それが「所動的、器械的の人物」ではない豊太郎であり、「まことの我」に目覚めた豊太郎なのです。

 私の考察について、豊太郎は家の名誉と国家の未来を背負って渡欧した人物だから、そのような個人的なことを優先するはずがない、という反論もあるかもしれません。
 ただ、その考えは、鷗外自身が否定しています。
 石橋忍月との論争の中で、鷗外は次のように言います。
 「太田は弱し。

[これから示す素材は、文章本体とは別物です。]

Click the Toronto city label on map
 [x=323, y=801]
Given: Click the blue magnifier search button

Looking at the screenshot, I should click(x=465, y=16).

其大臣に諾したるは事実なれど、彼にして家に帰りし後に人事を省みざる病に罹ることなく、又エリスが狂を発することもあらで相語るをりもありしならば、太田は或は帰東の念を断ちしも亦知る可らず。
 彼は此念を断ちて大臣に対して面目を失ひたらば、或は深く慙恚して自殺せしも亦知る可らず。
 臧獲も亦能く命を捨つ。
 况や太田生をや。
 其かくなりゆかざりしは僥倖のみ」と。
 「豊太郎は天方伯の帰国の誘いに承諾の返事をしたが、帰宅後豊太郎が発病せず、エリスも発狂せず、二人で話し合っていたとしたら、豊太郎は帰国を断念していたかもしれない。
 ただその場合、豊太郎は天方伯に対して面目を失うことになるので、彼は自殺したかもしれない。
 そうならなかったのは運がよかったからである」という意味です。
 豊太郎が国家や家を優先する男なら、このような選択はあり得ません。

9 終わりに
 それにしても、鷗外の言うことには理があります。
 エリスが狂ったことがよかったとは言えません。
 しかし、もし二人が正常な状態で話し合ったなら、鷗外の言うとおり、豊太郎は今後も欧州で生きていく覚悟を決めたことでしょう。
 その決定は豊太郎の自殺に繋がる可能性が高いと思われます。
 そして、豊太郎が自殺すれば、エリスは狂ってしまうか、後を追って死んでしまうのではないでしょうか。
 豊太郎はこの先、日本で狂女と嬰児を抱えて生きていくことになります。
 しかも、凄まじいバッシングに見舞われます。
 官の仕事も再び失うことでしょう。
 ただ、もはや「所動的、器械的の人物」ではない豊太郎は、きっとそれらを乗り越えていくのではないでしょうか。
 フィクションではありますが、豊太郎の一家が困難を乗り越え、幸せな家庭を築き、再び「楽しき月日を送る」ことを願わずにはいられません。

 いかがでしょうか。
 『舞姫』の主人公、太田豊太郎という人間について考えていただく際の参考になれば幸いです。

〈初出〉YouTube 音羽居士「謎解き『舞姫』」2022年7月、「謎解き『舞姫』Ⅱ」2023年6月 両者を再構成した。